Y.S : Non, ce sont des causes différentes. De façon générale, on devient diabétique pour deux raisons et pour chacune de ces raisons il y a des causes. Dans le ventre, il y a un organe que l’on appelle le pancréas qui permet de normaliser le taux de sucre dans le sang quand on mange. Donc le pancréas secrète l’insuline et cette insuline agit pour normaliser le taux de sucre. On dévient diabétique soit parce que le pancréas ne secrète plus suffisamment d’insuline. Là il y a des causes d’atteinte du pancréas. Elles peuvent être des infections, des traumatismes qui peuvent faire que le pancréas ne secrète plus d’insuline. La deuxième raison est que le pancréas secrète de l’insuline mais qui n’est pas utilisée. Pourtant l’insuline doit être utilisée par les muscles, le foie, le cerveau…Il y a à ce niveau des raisons qui font que cette insuline n’est pas utilisée. La principale raison est l’obésité, la surcharge en graisse.

G.B : L’on entend souvent dire que la consommation excessive du sucre peut causer le diabète, d’autres disent le contraire ?

Y.S : Justement, l’on entend toujours beaucoup de personnes en consultation dire pourtant je ne consomme pas du sucre quand on dit qu’ils sont diabétiques. Ce n’est pas le sucre qui cause le diabète. Le sucre est un facteur mais ce n’est pas lui la cause. Le sucre lorsqu’on le consomme de façon normale il n’y pas de raison que l’on devienne diabétique. C’est parce que dans nos sociétés on en consomme trop. Puisqu’on en consomme trop, on demande un surcroit d’efforts au pancréas pour secréter l’insuline ; c’est un organe qui peut s’épuiser. Autre raison est que le surplus de sucre que nous consommons se stocke dans l’organisme sous forme de graisse. Or, l’une des causes est la graisse qui fait que l’insuline n’est pas utilisée.

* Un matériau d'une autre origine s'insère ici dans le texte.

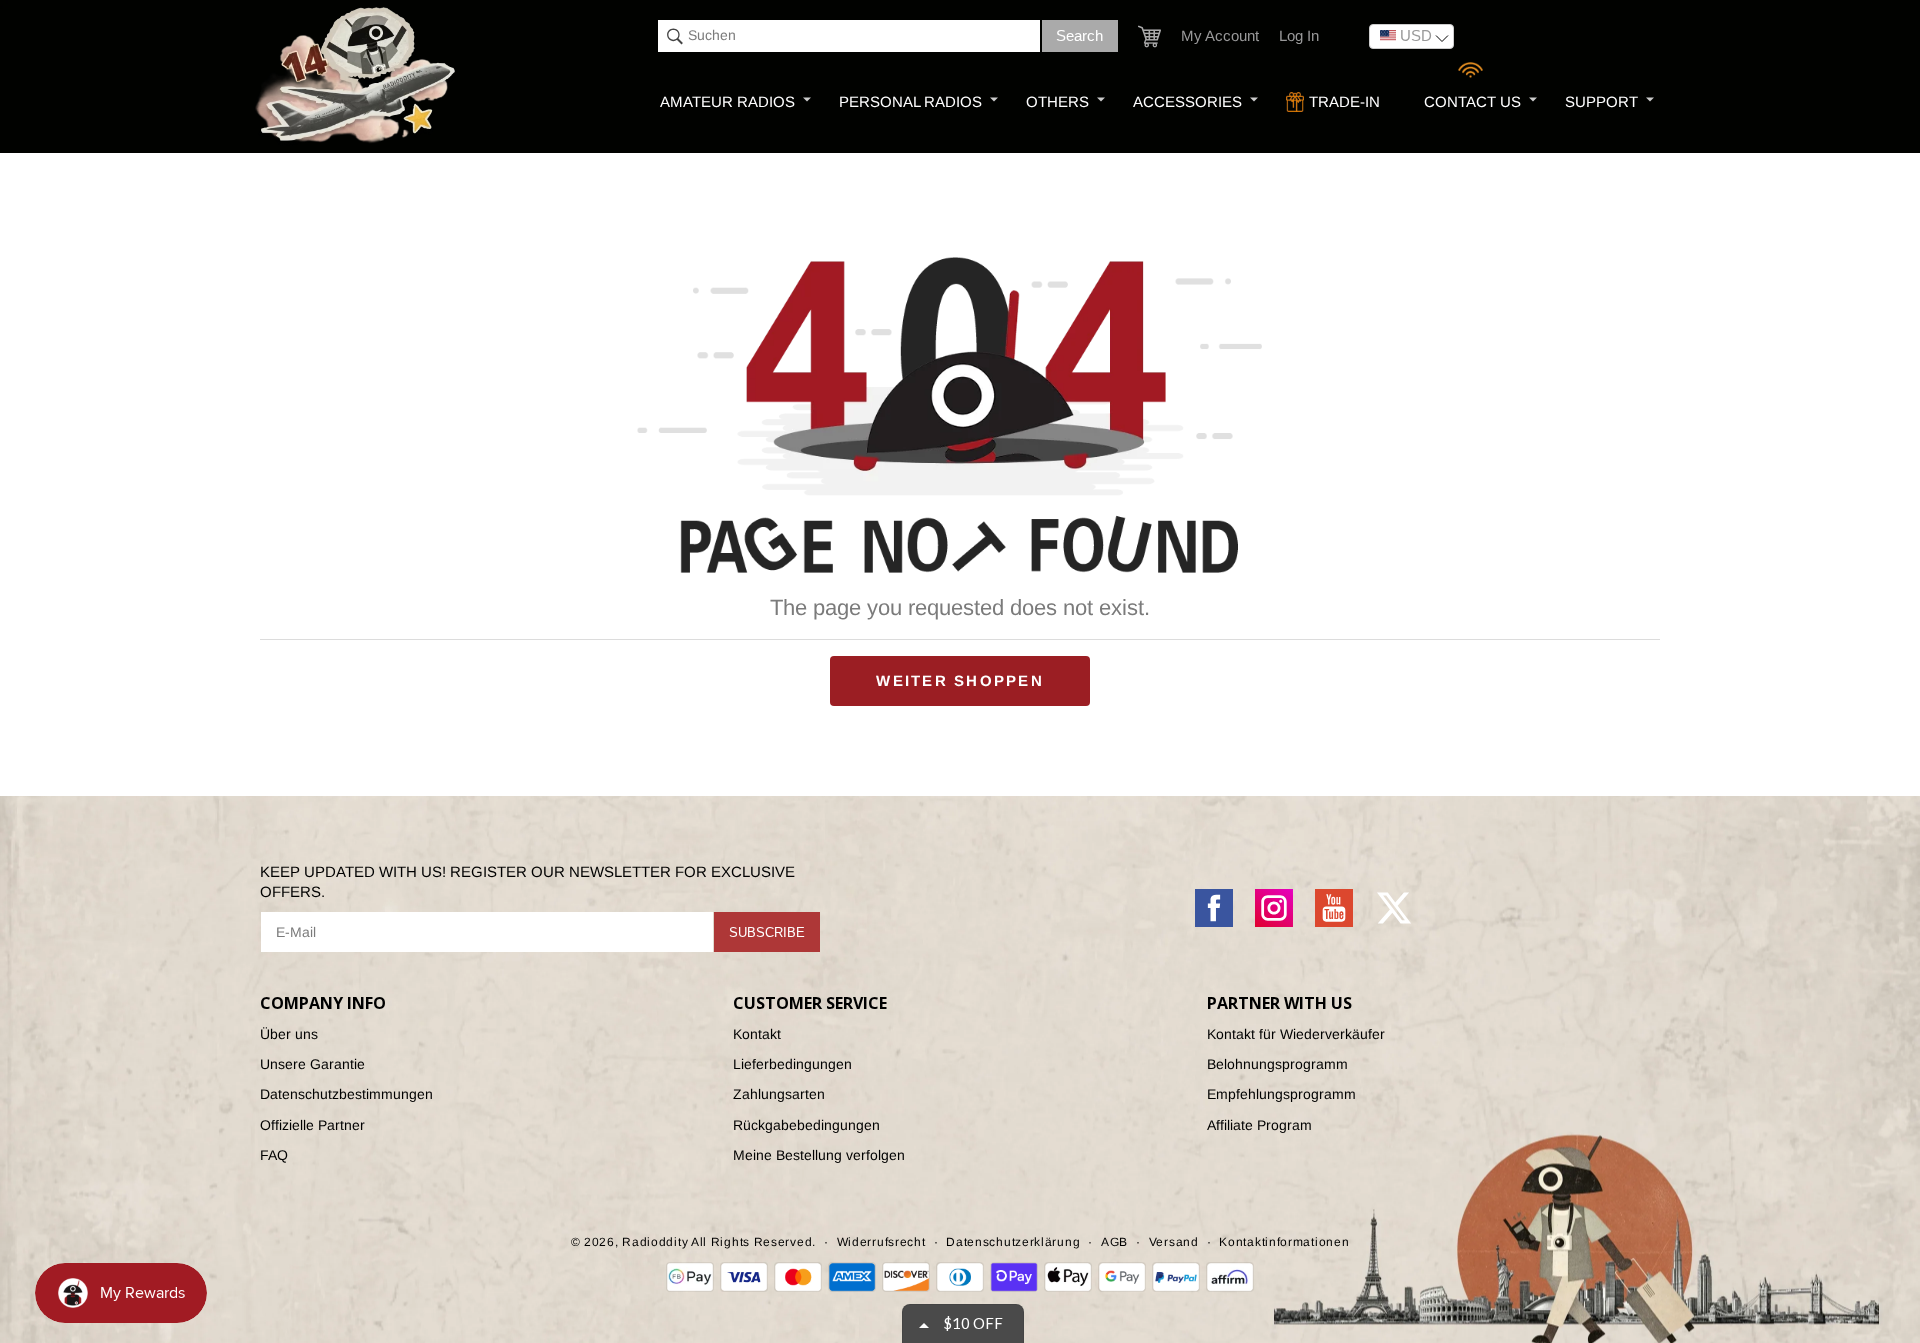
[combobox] (849, 36)
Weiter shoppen (960, 680)
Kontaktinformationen (1284, 1242)
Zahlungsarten (779, 1094)
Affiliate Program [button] (1259, 1125)
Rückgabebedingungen (806, 1125)
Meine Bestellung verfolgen (819, 1155)
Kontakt (757, 1034)
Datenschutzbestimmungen (346, 1094)
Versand (1174, 1242)
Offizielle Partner (312, 1125)
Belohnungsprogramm (1277, 1064)
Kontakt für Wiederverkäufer (1296, 1034)
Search (1079, 35)
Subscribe (767, 932)
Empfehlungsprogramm (1281, 1094)
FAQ (274, 1155)
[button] (1149, 36)
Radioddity (655, 1242)
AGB (1114, 1242)
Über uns (289, 1034)
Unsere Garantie (312, 1064)
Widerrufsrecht (881, 1242)
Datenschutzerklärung (1013, 1242)
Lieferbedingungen (792, 1064)
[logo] (358, 76)
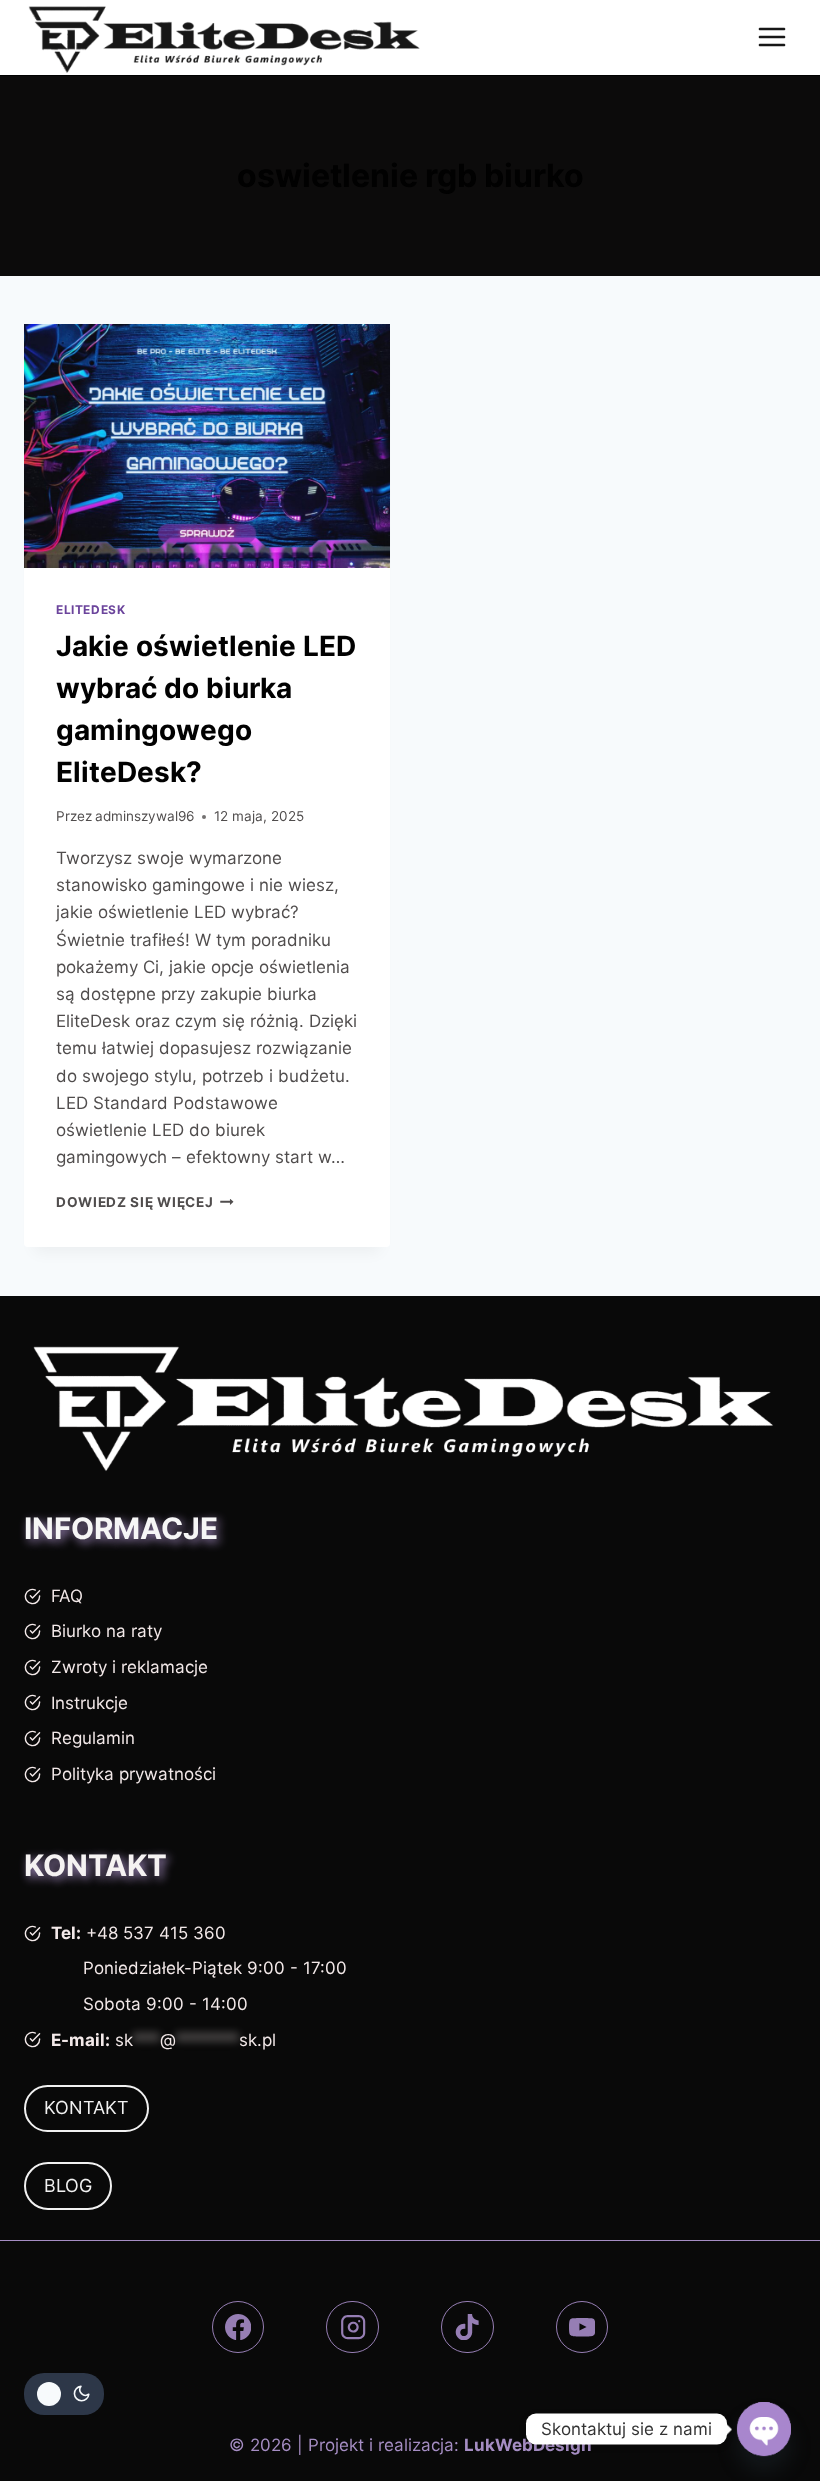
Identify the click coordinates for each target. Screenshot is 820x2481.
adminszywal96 (144, 816)
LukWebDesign (528, 2445)
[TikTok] (467, 2327)
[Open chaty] (764, 2429)
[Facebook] (238, 2327)
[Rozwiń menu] (771, 37)
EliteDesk (90, 609)
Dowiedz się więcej (145, 1202)
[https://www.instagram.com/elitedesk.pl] (352, 2327)
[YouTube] (582, 2327)
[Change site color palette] (64, 2394)
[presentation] (207, 446)
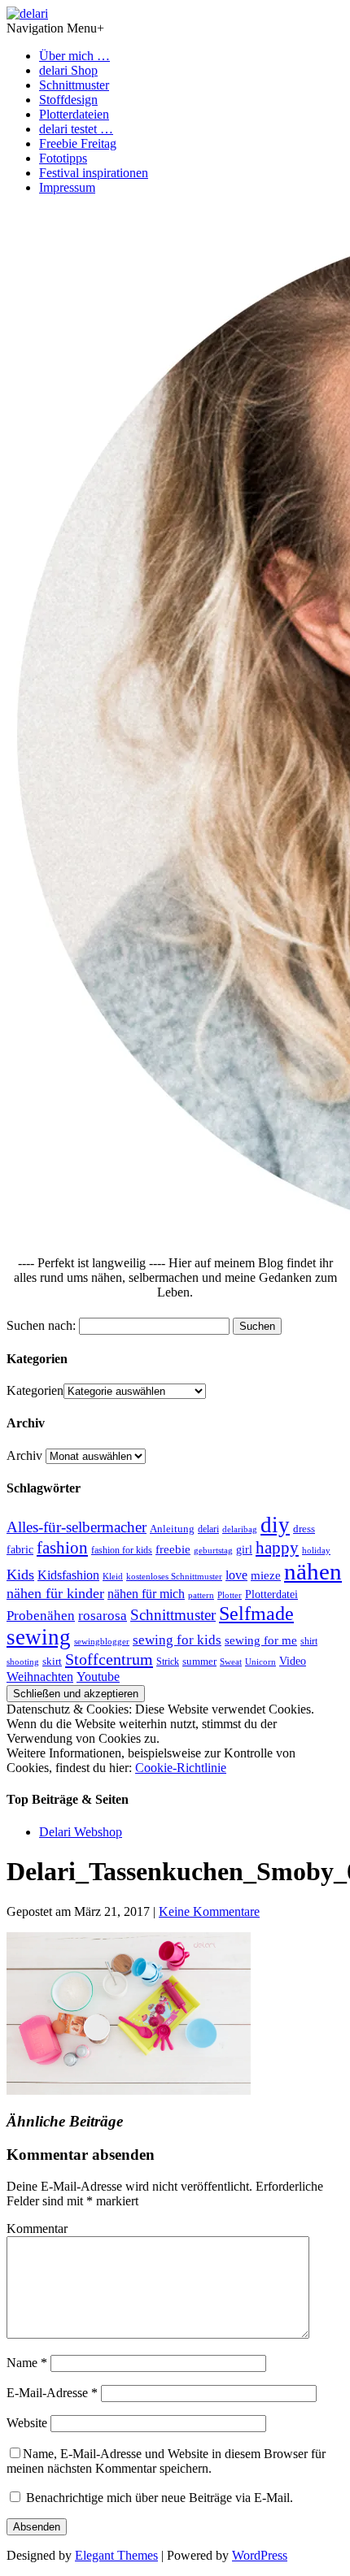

Donc la survenue du diabète est due à un dysfonctionnement du pancréas.

G.B : Alors quel type de sucre on peut consommer parce qu’on entend parler également de sucre lent et rapide ?

Y.S : Lorsqu’on parle de sucre, quand on entre dans les détails, il y a plusieurs. Mais lorsque je parle de sucre, il s’agit de celui ordinaire (celui de la SOSUCO, le sucre de table par exemple). Il faut préciser que la plus part des aliments que nous consommons contiennent des glucides. Il y en a dans les céréales notamment le tô, le riz, les pâtes et autres comme la moutarde, la mayonnaise. L’eau est la seule boisson dont l’organisme a besoin. Toutes les autres boissons contiennent du sucre ; la bière, le whisky… C’est parce que parfois on en consomme un peu trop. Là aussi c’est le même mécanisme puisque le sucre ira se stocker sous forme d’énergie de graisse et c’est cette graisse qui est à l’origine de l’inefficacité de l’insuline, donc de la survenue du diabète.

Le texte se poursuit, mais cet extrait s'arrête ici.